The Delimitation Commission, while finalising its decision for the Union Territory of Jammu and Kashmir, proposed seven more constituencies — six for Jammu and one for Kashmir — bringing the total number of seats in the UT to 90 from 83 before. The Jammu Division will gain 43 seats, up from 37 previously, while the Kashmir Valley will get 47 seats, up from 46 previously.
Three other important takeaways from the order of the delimitation panel, chaired by retired Supreme Court judge Ranjana Prakash Desai, are: i) reorganisation of the Parliamentary constituencies such that the five Lok Sabha seats now are made up of exactly 18 Assembly constituencies each, taking the total number to 90, ii) reservation of nine Assembly seats for Scheduled Tribes – six in Jammu and three in Kashmir, and iii) removal of the regional distinction between Jammu and Kashmir and treating it as one, as is reflected in the combining of Anantnag region in Kashmir with Rajouri and Poonch in Jammu to carve out Anantnag-Rajouri as a Parliamentary constituency.

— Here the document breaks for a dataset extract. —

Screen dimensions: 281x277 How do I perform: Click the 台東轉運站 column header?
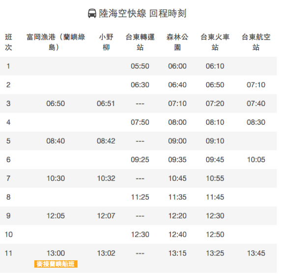point(140,42)
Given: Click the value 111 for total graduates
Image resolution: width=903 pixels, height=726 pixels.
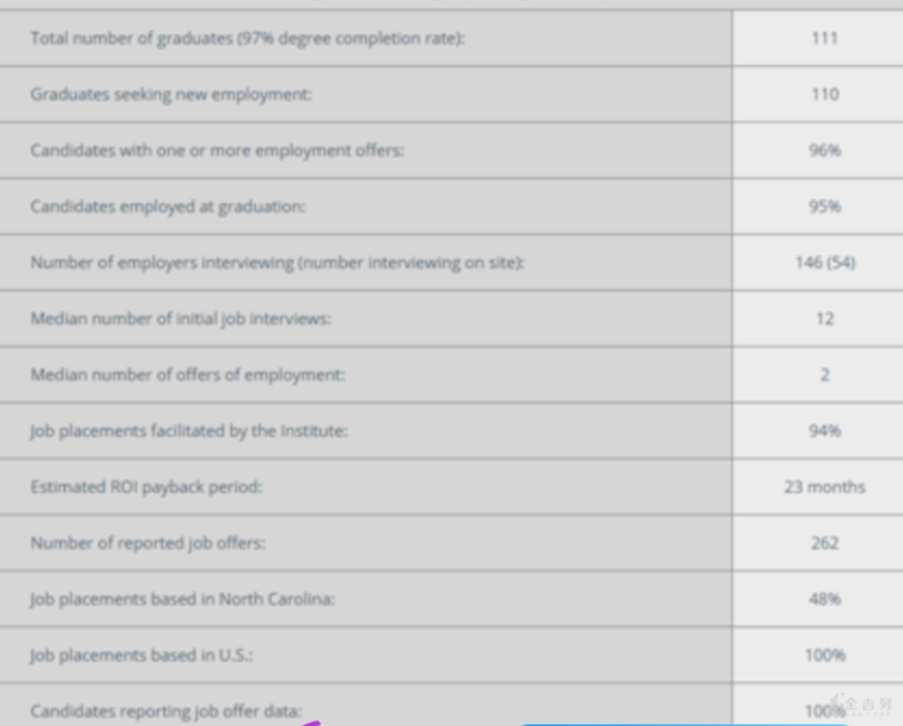Looking at the screenshot, I should (824, 39).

The order of the Delimitation Commission was published in the Indian Gazette on Thursday. It was signed by two other ex-officio members, Chief Election Commissioner Sushil Chandra and Chief Electoral Officer of Jammu and Kashmir KK Sharma, in addition to Justice Desai. The Commission also worked with five Associate Members chosen by the Speaker of the Lok Sabha from J&K. Farooq Abdullah, Mohammad Akbar Lone, and Hasnain Masoodi of the National Conference, Union Minister of State in the Prime Minister’s Office Jitendra Singh, and BJP MP Jugal Kishore Sharma.
The panel’s rulings are politically significant, and major parties in the Valley have criticised them. The Jammu area has more seats than the Kashmir Valley in terms of population, and this, according to these parties, breaches the population requirement. According to the 2011 census, Jammu, which has a population of 44 percent, will receive 48 percent of the seats, while Kashmir, which has a population of 56 percent, will receive only 52 percent. Previously, the Kashmir area held 55.4 percent of seats, while Jammu had 44.5 percent.
Because the Valley’s electorate will be split between many claimants – National Conference, PDP, Peoples’ Conference, Congress, and Left – if the BJP manages a grand show in the Jammu region like it did in the 2014 Assembly elections, it could well be the single largest party in the Union Territory, according to political analysts.
Furthermore, the new Assembly seats in the Jammu region have primarily been carved out in Hindu-dominated districts; the lone seat in the Valley has been carved out in border Kupwara district, a bastion of Sajad Gani Lone’s Peoples’ Conference, which has previously associated with the BJP.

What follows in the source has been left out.